¿Soy demasiado joven para hacer testamento?
En la práctica diaria de los despachos notariales se observa una conducta muy extendida: las personas que acuden a otorgar testamento notarial son frecuentemente de edad avanzada (sería interesante hacer una estadística de ello, pero apostaría que la edad media de los testadores no baja de los sesenta años).
Lo cierto es que se suele considerar el testamento un tema tabú y un poco gafe. Mucha gente se niega a hacerlo porque piensa que –aunque sea subconscientemente– hacer testamento es como “mentar la bicha” y que les acerca al “otro barrio”. Pero nada más lejos de la realidad: no está científicamente demostrado, ni se demostrará, que otorgar testamento acorta la esperanza de vida de las personas.

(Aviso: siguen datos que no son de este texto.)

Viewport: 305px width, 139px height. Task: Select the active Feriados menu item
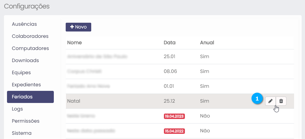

Sin embargo, sí hemos de tener presente el famoso aforismo acuñado por el Presidente de los Estados Unidos, Benjamin Franklin: “Nada hay más seguro en la vida que la muerte y los impuestos”. Y teniendo claro como el agua que ese funesto trance algún día nos tocará a todos, aunque no podamos aventurar cuándo, siempre es conveniente resolver los problemas que podrían acaecer a nuestra familia y seres queridos si falleciéramos sin haber hecho testamento.
Es indudable que cuanta más edad tenga una persona y más bagaje acumulado en las alforjas (una familia definida, un patrimonio ya formado y unos valores y principios morales asentados, que difícilmente cambiarán a esas alturas…), es más normal tener ya medianamente meditada cuál va a ser su última voluntad y cómo quiere que queden los asuntos tras su marcha. Pero, como digo, es deseable ser previsor y dejar las cosas que se tengan claras ‘arregladas’ por lo que pudiera pasar.
Voy a poner un ejemplo ocurrido recientemente en mi notaría: un chico, con la mayoría de edad recién alcanzada, acudió a mi despacho con la intención de hacer testamento. Venía con firme decisión y las ideas claras pero, dado que por su edad difícilmente podía tener ya una familia estable formada –de hecho, estaba soltero y sin hijos– ni un patrimonio consolidado –era estudiante, de familia normal y no tenía ninguna fortuna recibida por herencia–, le pregunté que cuál era esa voluntad que quería plasmar en el testamento para el –improbable, mas no imposible- caso de un repentino y pronto fallecimiento.
La respuesta fue sencilla. El muchacho carecía de relación afectiva con su padre del que llevaba distanciado años. Se había criado sólo con su madre y le acusaba a él de una desatención constante y de negarle reiteradamente la pensión alimenticia impuesta por mandato judicial. El joven pretendía desheredar a su padre y designar como única heredera a su querida madre pues, en caso de que este hijo falleciera (sin haber otorgado testamento y careciendo de descendientes), el Código Civil (artículos 935 y 936) considera herederos a los dos padres a partes iguales.
Así pues, el joven otorgó testamento y se marchó con la conciencia tranquila a su casa por menos de 40 euros, en concepto de honorarios notariales, sabiendo además que ese testamento no tenía que ser su último y definitivo, ya que en cualquier momento podría acudir a un notario de su confianza para hacer un nuevo testamento acorde a sus nuevas circunstancias, personales y familiares.